Se quedó petrificado al verla: estaba claro que seguía dolorida y machacada después de aquel horrible accidente, pero le costó reconocerla. Lo que tenía ante él era una mujer frágil y vulnerable, casi temblorosa, que podría ser llevada por el viento si venía una ráfaga un poco más fuerte de lo normal. Ni rastro de la deidad fuerte y poderosa, la de la risa de trueno, los ojos de fuego y los tacones de vértigo de la que llevaba enamorado más de media vida.
Y sin embargo, aquella versión mermada y casi quebradiza de Ella que le abrazó con tan poca fuerza y tanto sentimiento durante cinco segundos eternos le inspiró una ternura y un amor tan grandes que casi olvidó por un momento dónde y ante quién estaba. Porque habría tomado Sus manos y ya no las habría soltado más; la había estrechado entre sus brazos para repetirle un millón de veces al oído que todo iba a salir bien; se habría quedado allí, mirándola a los ojos y sonriéndole, hasta que hubieran salido raíces de sus zapatillas.

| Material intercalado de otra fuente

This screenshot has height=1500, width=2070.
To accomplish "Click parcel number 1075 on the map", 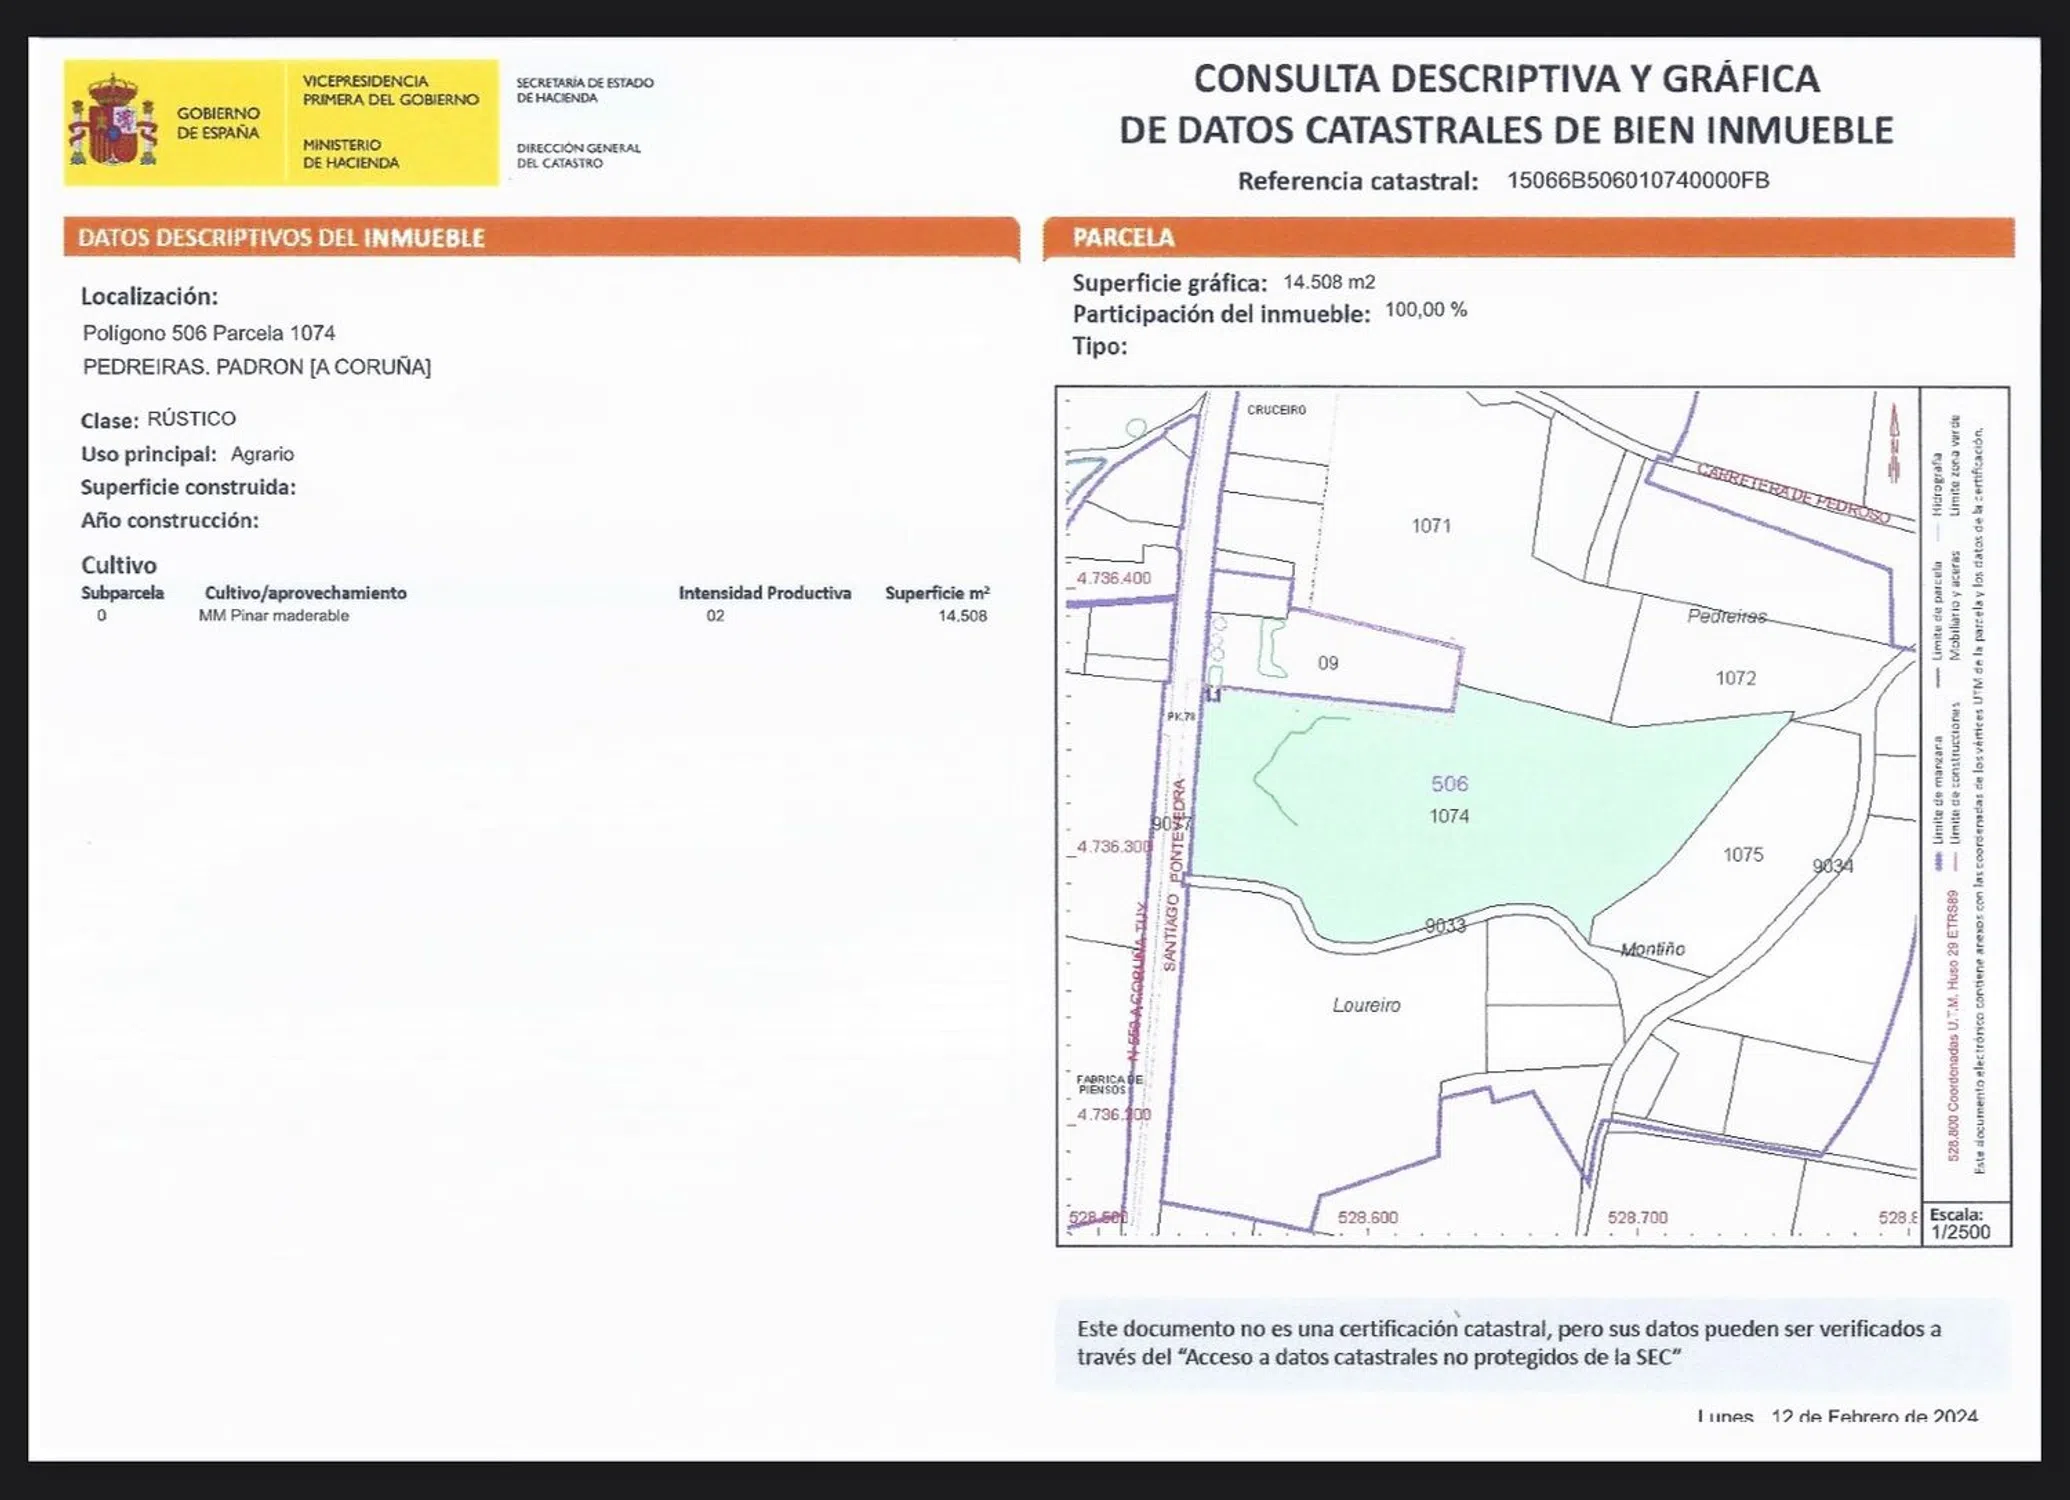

Porque, por mucho que se distanciasen, por mucho silencio que les separase, por muy imposible que fuera su historia, Ella era su amor, y nunca dejaría de correr a Su rescate, nunca dejaría de ponerse la brillante armadura cada vez que Ella lo necesitara, nunca permitiría que Ella sufriera, ya se las arreglaría como fuese.
Porque no había dejado de pensar en Ella ni un solo minuto desde el día del accidente.